Oceanbites Writing Styleguide

(based on Astrobites styleguide)

These are guidelines to help you evaluate and improve a piece of writing. They are guidelines, and not rules, because the meta rule in writing is that any rule can be broken if the piece demands it. For constructive criticism and additional support, please contact the editor assigned to your post.

1. Make it Compelling

  • Keep your title short and sweet. Include a “featured image” and an “excerpt” – a few lines, kind of like a teaser (<100 words).
  • The first paragraph should also provide a sense of why the research is important — what is the larger implication or use of the research that makes your summary worth reading?

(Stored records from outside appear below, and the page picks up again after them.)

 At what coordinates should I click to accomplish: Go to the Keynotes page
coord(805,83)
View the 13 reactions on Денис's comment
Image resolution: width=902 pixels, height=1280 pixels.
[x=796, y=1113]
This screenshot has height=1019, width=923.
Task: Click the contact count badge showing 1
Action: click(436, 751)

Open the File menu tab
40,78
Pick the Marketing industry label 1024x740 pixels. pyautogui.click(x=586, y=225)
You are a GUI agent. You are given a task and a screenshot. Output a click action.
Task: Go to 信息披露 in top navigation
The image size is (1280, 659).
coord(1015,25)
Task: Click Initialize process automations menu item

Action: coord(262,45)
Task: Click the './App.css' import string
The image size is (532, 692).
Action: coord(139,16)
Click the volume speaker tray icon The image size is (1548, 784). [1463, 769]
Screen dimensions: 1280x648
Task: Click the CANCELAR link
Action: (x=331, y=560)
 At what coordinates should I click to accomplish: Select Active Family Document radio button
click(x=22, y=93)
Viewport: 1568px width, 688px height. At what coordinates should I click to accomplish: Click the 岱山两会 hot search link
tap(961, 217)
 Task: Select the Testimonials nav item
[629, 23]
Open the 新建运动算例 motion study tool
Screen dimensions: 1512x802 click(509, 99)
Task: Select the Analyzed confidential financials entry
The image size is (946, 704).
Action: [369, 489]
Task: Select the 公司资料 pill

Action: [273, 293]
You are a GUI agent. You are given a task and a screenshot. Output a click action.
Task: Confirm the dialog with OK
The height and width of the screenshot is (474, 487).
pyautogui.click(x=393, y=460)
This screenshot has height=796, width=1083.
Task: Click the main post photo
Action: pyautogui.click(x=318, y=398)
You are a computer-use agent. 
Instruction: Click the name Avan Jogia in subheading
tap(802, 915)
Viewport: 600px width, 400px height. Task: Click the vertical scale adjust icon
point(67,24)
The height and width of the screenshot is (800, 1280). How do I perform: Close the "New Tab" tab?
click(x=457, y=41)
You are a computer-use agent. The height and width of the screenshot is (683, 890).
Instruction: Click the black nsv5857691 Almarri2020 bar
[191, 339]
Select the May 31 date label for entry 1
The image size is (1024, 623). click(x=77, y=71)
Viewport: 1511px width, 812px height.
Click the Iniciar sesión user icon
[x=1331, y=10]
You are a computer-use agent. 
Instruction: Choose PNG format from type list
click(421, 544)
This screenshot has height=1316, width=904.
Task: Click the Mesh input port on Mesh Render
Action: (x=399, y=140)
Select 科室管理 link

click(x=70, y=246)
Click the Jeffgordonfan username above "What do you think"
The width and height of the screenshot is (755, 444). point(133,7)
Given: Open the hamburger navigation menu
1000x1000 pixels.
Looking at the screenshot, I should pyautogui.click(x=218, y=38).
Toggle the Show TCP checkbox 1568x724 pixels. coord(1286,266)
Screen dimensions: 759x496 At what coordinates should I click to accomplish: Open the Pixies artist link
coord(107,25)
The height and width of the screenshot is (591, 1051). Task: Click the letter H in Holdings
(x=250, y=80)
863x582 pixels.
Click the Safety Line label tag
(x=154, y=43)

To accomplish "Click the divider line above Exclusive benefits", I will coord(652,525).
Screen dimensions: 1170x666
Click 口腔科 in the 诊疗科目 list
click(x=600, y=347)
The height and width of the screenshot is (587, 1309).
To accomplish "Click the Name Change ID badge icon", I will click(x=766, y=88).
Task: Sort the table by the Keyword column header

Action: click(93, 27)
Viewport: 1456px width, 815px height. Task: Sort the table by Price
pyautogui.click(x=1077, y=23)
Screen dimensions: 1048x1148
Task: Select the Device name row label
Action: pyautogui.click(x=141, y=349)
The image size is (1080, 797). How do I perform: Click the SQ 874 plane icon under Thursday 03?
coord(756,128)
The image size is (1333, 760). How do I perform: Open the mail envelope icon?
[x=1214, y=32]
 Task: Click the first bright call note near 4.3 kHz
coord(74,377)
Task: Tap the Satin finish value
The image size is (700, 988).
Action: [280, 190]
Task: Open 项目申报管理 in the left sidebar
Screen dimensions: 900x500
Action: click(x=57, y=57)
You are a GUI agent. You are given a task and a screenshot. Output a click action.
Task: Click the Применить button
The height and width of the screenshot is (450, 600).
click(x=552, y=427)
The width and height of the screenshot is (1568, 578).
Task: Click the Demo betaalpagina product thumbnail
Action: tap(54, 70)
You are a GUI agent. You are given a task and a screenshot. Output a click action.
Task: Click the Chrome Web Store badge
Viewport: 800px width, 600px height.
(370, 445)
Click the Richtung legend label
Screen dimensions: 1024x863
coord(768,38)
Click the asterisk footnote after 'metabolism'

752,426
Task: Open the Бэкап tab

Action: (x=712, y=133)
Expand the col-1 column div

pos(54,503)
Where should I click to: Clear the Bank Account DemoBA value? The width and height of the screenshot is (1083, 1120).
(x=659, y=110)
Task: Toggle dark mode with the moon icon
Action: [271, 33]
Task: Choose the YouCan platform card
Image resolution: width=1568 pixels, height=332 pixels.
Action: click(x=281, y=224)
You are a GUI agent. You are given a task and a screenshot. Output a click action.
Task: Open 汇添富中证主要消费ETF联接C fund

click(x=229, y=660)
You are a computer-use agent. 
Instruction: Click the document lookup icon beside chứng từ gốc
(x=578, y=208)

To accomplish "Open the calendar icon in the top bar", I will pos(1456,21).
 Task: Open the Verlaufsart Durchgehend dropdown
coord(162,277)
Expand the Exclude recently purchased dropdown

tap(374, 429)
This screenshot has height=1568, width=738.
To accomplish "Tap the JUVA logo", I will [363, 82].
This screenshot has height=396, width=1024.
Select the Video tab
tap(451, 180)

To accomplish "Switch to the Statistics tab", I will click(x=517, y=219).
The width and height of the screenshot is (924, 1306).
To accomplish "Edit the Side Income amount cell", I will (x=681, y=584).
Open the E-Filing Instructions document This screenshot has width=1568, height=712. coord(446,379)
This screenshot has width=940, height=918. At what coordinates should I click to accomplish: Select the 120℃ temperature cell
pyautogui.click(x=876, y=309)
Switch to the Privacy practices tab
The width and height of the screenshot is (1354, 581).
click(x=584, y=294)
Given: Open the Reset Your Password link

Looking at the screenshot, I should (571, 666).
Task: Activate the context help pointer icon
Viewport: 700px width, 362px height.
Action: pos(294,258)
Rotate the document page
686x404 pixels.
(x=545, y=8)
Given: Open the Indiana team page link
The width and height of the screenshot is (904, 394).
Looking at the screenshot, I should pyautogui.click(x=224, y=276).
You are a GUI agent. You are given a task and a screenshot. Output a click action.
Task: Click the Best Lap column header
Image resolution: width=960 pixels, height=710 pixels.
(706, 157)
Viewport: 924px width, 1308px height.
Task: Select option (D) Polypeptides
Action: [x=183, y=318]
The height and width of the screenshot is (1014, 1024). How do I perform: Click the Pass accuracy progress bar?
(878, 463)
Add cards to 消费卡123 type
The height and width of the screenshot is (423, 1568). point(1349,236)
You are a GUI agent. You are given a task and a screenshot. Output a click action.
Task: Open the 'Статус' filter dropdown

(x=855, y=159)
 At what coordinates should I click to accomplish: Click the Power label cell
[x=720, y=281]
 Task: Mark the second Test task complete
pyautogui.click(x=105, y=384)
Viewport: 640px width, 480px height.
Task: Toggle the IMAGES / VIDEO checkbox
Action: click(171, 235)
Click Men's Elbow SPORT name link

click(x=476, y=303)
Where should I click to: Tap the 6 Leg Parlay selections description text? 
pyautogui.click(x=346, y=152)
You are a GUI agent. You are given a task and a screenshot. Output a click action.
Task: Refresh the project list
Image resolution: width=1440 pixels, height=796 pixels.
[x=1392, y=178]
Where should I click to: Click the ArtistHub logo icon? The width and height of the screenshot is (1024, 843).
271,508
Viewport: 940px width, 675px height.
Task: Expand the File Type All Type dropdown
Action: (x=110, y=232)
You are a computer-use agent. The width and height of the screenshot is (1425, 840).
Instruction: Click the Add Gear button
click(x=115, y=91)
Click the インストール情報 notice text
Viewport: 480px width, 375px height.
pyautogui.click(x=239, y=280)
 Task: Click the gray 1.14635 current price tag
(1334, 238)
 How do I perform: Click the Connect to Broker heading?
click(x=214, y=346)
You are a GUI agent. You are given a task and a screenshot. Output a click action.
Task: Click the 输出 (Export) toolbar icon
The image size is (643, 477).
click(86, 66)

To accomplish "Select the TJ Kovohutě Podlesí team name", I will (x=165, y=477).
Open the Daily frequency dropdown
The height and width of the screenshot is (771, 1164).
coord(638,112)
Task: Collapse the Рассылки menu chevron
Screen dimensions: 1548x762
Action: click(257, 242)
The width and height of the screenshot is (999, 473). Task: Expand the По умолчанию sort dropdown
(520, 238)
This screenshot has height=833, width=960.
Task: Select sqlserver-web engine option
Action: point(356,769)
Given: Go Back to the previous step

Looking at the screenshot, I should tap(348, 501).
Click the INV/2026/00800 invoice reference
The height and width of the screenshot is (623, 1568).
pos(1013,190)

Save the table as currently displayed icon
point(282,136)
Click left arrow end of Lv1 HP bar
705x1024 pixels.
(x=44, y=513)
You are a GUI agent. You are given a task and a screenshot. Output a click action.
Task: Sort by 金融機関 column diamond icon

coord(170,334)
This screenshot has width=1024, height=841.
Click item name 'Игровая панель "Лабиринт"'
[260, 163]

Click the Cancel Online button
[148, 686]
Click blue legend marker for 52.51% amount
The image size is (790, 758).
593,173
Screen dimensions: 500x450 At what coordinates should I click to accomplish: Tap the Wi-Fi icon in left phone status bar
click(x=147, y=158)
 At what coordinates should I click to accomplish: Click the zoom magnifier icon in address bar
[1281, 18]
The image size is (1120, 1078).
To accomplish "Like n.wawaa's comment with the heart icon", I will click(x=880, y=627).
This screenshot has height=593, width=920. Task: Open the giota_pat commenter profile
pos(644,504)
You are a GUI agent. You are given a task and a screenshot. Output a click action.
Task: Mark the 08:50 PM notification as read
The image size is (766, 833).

2. Make it Easy to Understand

  • Write clearly, avoid complicate sentence structure
  • Buy and read Strunk and White’s The Elements of Style. Use correct style and grammar, as defined in The Elements of Style.
  • Although scientists usually write in the passive voice (e.g. “The data were collected”), use the active voice whenever possible (e.g. “Dr. Evil collected the data”).
  • Avoid the “be” verbs whenever possible: am, is, are, was, were, be, being, been. Use active verbs instead: measured, considered, anticipated, hypothesized, disagreed, contested, observed, validated, corroborated, confirmed.
  • Brevity – if there are two ways to say the same thing, use the shorter way.
  • Identify jargon. Any word that you would not have learned by the end of high school is jargon. If you use jargon in your piece, link to an appropriate internal glossaries or external (NASA, Wikipedia, etc.) source that explains it. If you use this word multiple times in your piece, provide a brief definition the first time you use it. Avoid using jargon whenever possible.

3. Give it a Story Arc

  • The piece is a story with a beginning, middle and end.
  • The beginning needs to have a hook (see part 1 above).
  • The middle needs to convey the details.
  • The end needs to bring the idea to conclusion, and especially convey why the work was important, and/or what is next.
  • Each paragraph should have a topic sentence. Try to keep paragraphs concise, begin a new paragraph when a new idea is expressed.
  • Each paragraph should transition smoothly into the next. Link the final sentence of the previous paragraph with the first sentence of the next.
  • Consider using bullet points or bold headings to break your post into small, digestible chunks.
  • Consider using a list to itemize your argument.

4. Nitty Gritty

  • Make sure to include a picture/figure from the article
  • Make sure to include a reference and link to original article, with doi
  • When you have finished the first draft of your post, email it, along with the picture and the original article, to the editor assigned to your piece. This should be done no less than 3 days ahead of submission.
  • After the editor writes you back with comments and you’ve edited the piece, publish on oceanbites before noon on your posting date.

5. Publishing Posts on oceanbites:

  • go to http://oceanbites.org/wp-login.php
  • sign in with your username (firstinitiallastname) and your password
  • Go to posts –> add new.
  • Enter the title and text. Upload your picture using the add media button.
  • You can preview your post before publishing to make sure picture sizing, etc. look okay
  • When you’re ready, click Publish. You can still edit the post after publishing.